Look the Other Way: Designing 'Positive' Molecules with Negative Data via Task Arithmetic
Rıza Özçelik, Sarah de Ruiter, Francesca Grisoni
TL;DR
Molecular Task Arithmetic (MTA) introduces a negative-data–driven transfer-learning strategy for de novo molecule design, learning a task direction from non-desirable molecules and moving the model in the opposite weight-space direction to generate positives. Across 33 design tasks—including single- and dual-objective ligand design, docking to multiple targets, and protein design—MTA consistently enhances design diversity and often outperforms positive-data finetuning, while preserving SMILES validity. The approach enables zero-shot design, improves few-shot performance when combined with limited positive data, and scales to complex objectives like protein design, suggesting it could become a foundational transfer-learning paradigm in drug discovery.
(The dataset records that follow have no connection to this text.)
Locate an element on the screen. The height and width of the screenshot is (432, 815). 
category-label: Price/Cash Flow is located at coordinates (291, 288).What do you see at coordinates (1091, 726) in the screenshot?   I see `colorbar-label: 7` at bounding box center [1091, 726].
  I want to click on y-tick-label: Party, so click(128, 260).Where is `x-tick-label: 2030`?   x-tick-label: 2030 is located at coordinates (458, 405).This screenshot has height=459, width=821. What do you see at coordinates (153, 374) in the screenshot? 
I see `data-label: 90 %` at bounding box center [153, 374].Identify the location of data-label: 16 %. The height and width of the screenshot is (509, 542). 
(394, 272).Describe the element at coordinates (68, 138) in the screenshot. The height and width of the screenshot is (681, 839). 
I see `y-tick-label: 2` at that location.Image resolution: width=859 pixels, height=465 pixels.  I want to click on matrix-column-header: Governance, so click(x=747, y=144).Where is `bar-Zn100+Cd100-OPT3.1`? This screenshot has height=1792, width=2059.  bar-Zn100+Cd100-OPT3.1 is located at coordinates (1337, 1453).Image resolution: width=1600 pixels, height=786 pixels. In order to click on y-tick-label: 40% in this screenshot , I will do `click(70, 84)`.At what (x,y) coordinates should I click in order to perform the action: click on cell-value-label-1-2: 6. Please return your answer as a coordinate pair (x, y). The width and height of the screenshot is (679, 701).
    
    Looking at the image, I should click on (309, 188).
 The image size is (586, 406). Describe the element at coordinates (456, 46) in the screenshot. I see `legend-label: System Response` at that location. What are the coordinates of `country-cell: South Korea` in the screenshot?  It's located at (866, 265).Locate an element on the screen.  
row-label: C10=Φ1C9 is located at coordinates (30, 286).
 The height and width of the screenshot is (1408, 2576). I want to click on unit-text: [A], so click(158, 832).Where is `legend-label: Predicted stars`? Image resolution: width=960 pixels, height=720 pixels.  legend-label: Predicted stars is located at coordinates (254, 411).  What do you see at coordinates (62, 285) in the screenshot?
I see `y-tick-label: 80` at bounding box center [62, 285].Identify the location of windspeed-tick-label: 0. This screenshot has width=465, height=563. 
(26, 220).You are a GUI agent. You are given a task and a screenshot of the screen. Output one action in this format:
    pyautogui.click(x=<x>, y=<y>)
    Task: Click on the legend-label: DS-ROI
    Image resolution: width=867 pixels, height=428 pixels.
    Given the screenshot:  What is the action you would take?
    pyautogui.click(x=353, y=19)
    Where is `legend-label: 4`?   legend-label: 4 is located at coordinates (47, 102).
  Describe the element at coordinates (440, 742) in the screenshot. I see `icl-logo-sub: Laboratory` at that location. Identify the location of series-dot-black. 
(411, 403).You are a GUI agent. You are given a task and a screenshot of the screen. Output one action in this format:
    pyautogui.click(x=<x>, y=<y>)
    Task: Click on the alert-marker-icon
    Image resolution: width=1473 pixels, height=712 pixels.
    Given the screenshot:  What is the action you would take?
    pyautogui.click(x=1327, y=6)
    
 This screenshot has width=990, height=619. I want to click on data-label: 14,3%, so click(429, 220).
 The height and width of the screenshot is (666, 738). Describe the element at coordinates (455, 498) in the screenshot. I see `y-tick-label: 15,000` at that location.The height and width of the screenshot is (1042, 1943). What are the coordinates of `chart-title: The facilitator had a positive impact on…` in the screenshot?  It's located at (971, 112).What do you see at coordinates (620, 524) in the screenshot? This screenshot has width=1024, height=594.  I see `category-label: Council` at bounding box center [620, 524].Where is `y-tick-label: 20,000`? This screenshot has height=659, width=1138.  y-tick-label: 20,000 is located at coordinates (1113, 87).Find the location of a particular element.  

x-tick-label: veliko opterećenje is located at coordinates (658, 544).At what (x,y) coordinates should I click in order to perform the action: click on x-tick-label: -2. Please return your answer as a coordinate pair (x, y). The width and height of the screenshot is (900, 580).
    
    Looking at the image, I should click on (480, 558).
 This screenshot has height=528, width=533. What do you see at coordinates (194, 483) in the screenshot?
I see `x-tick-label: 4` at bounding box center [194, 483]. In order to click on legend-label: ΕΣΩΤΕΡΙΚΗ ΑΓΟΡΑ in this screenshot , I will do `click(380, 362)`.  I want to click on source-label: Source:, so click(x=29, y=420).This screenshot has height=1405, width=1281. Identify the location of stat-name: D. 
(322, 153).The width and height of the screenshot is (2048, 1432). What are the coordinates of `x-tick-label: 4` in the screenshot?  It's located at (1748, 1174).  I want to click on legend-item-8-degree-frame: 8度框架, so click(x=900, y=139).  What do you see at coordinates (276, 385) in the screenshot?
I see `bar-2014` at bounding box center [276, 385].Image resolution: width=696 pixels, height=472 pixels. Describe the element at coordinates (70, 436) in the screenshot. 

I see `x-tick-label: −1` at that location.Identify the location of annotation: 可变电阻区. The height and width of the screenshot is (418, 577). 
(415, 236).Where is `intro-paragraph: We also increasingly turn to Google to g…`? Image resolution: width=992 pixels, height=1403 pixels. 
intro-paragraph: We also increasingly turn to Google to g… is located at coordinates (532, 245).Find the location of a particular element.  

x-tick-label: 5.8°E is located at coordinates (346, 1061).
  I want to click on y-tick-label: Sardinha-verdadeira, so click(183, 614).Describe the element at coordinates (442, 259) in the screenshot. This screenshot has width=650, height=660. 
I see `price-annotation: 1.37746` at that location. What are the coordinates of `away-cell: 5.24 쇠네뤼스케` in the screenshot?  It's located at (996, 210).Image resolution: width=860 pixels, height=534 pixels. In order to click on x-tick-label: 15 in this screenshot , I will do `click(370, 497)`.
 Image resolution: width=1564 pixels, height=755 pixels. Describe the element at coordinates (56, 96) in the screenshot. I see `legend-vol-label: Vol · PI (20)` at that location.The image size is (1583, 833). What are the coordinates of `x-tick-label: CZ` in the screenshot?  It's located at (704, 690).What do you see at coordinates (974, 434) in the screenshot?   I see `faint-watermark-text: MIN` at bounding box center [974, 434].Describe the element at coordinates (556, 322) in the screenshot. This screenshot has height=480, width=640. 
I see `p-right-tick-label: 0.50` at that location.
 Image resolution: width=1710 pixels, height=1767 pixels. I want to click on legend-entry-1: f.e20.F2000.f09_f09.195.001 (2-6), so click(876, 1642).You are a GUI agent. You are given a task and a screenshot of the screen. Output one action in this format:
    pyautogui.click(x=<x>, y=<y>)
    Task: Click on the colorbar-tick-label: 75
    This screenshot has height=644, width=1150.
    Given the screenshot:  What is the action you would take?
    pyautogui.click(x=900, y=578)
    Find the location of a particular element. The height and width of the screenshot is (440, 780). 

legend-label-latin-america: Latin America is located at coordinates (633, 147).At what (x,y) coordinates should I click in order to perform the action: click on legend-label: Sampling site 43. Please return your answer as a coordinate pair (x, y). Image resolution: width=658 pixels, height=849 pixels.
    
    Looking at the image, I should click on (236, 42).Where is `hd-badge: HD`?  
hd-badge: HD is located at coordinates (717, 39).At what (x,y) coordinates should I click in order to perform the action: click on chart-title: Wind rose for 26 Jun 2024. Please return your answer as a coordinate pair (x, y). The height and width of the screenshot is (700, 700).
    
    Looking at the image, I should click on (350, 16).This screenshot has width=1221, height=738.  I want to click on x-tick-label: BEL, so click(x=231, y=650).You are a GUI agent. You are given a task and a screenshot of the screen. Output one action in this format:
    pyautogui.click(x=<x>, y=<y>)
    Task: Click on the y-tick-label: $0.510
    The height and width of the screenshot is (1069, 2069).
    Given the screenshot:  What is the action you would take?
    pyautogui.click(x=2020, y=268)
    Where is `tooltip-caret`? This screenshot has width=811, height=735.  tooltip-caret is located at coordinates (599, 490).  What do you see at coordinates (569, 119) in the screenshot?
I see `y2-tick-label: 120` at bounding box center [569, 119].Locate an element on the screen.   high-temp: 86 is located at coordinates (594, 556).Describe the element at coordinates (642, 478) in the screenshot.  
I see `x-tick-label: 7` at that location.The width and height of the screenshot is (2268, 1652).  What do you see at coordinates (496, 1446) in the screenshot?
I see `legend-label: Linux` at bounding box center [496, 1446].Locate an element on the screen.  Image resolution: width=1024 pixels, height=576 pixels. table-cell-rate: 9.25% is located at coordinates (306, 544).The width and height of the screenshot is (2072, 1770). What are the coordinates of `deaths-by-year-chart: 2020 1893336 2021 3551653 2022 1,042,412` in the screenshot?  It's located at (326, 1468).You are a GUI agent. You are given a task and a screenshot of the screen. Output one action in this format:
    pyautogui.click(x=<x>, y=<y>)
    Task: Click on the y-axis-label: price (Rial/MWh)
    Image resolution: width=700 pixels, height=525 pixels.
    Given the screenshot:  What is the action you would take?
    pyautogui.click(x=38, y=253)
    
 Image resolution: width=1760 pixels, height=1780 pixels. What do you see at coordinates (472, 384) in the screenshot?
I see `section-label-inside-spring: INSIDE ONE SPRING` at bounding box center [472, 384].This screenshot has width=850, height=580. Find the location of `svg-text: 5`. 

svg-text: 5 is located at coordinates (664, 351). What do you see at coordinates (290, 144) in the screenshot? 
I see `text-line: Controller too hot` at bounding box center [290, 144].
The work also analyzes behavior under distribution shifts and outlines practical guidelines for tuning the task vector magnitude, highlighting robustness and limitations. Overall, MTA offers a data-efficient, versatile framework that leverages abundant negative data to expand chemical space exploration with high-quality, diverse hits.
Abstract
The scarcity of molecules with desirable properties (i.e., `positive' molecules) is an inherent bottleneck for generative molecule design. To sidestep such obstacle, here we propose molecular task arithmetic: training a model on diverse and abundant negative examples to learn 'property directions' - without accessing any positively labeled data - and moving models in the opposite property directions to generate positive molecules. When analyzed on 33 design experiments with distinct molecular entities (small molecules, proteins), model architectures, and scales, molecular task arithmetic generated more diverse and successful designs than models trained on positive molecules in general. Moreover, we employed molecular task arithmetic in dual-objective and few-shot design tasks. We find that molecular task arithmetic can consistently increase the diversity of designs while maintaining desirable complex design properties, such as good docking scores to a protein. With its simplicity, data efficiency, and performance, molecular task arithmetic bears the potential to become the de facto transfer learning strategy for de novo molecule design.